Why the on-disk artefact matters

The split would not work if the artefact between generation and Tab were an in-memory cache. Caches expire, processes restart, and the user has to re-pay generation cost on the next cold start. The artefact has to live on disk.

That is why SKILL.md is a file and not a data structure. Once skillterm generate kubectl has written ~/.skillterm/skills/kubectl/SKILL.md, the cost of generation is sunk. Every subsequent Tab on kubectl reads the same file. The file survives reboots. It survives skillterm upgrades. It survives shell changes. The expensive operation happens once; the cheap operation happens forever.

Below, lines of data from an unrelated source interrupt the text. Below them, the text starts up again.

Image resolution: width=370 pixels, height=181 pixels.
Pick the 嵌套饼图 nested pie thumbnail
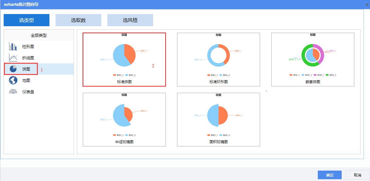(313, 59)
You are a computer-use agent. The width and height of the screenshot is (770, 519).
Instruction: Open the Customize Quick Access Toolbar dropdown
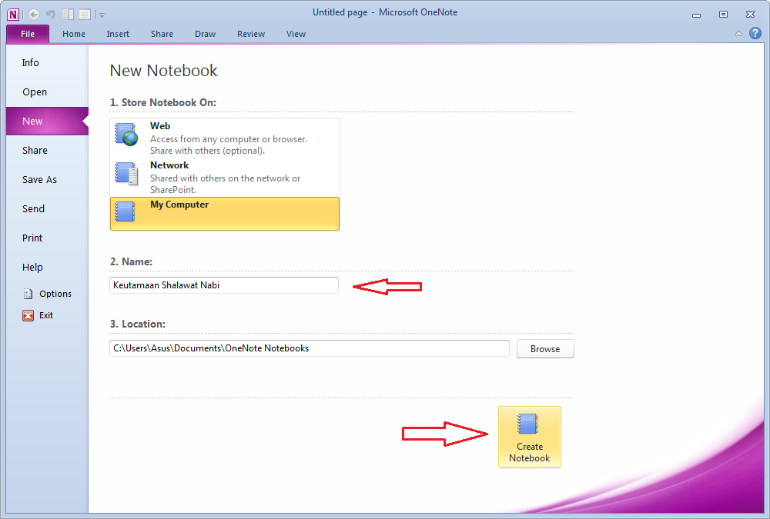click(x=101, y=14)
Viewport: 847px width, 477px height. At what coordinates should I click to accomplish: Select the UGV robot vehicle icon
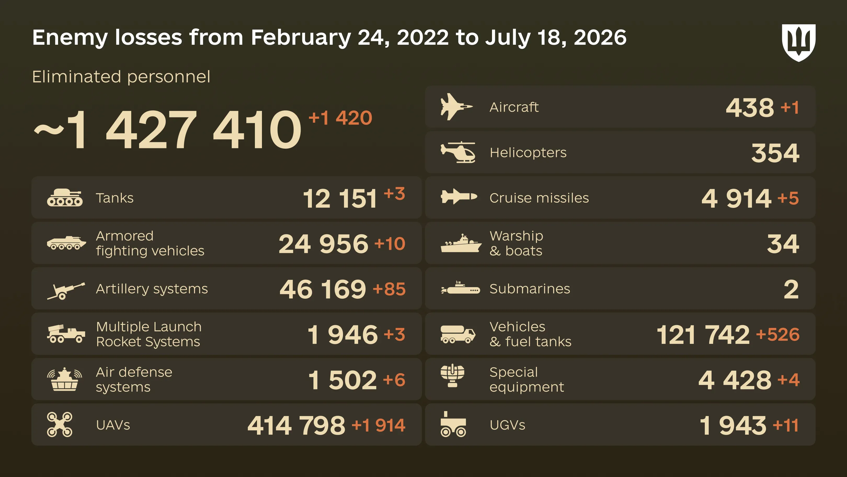click(453, 424)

The skill-storage docs make the location strategy explicit: skillterm looks in ./.skillterm/skills/ (project-local), then ~/.skillterm/skills/ (user-level), then /usr/share/skillterm/skills/ (system-level). The project-local path takes precedence, which is useful: a repository can pin a specific skill version by checking it into the project tree. The user-level path is the default destination for skillterm generate. The system-level path is for packaged distributions to pre-seed common skills.

A consequence: skills become a shareable artefact

Because the expensive output is a single Markdown file with a published format, skills can be shared. The CLI has skillterm install <name> to pull from a registry, skillterm install gh:user/repo to pull from GitHub, and skillterm publish to push your own. The reference docs describe versioned installs (kubectl@1.2.0) and GitHub subdirectory installs (gh:org/skills/aws-deploy@v1.0.0).

This is a direct consequence of the split. If the cheap path needed something more than a file — a service, a database, a custom binary — then sharing would be hard. Because the cheap path just reads a Markdown file, sharing is git clone or curl. The same property that makes the on-disk artefact survive a reboot makes it survive a transfer.

The user experience this produces

The end-state user experience: you spend 60 seconds once to teach skillterm about a tool. From then on, every Tab press in any shell on that command is contextual, fast, and free. There is no model in the loop at interactive time. There is no network in the loop at interactive time. The expensive LLM call has been amortised across every future invocation, indefinitely.

The polished version of this idea is the one the Vision document gestures at: skills come from a registry pre-generated, you skillterm install kubectl and skip your own expensive path entirely, and the expensive operation has happened on someone else’s machine. From your side, all the work feels free.

Which it should. The cheap half is supposed to be the half you live in.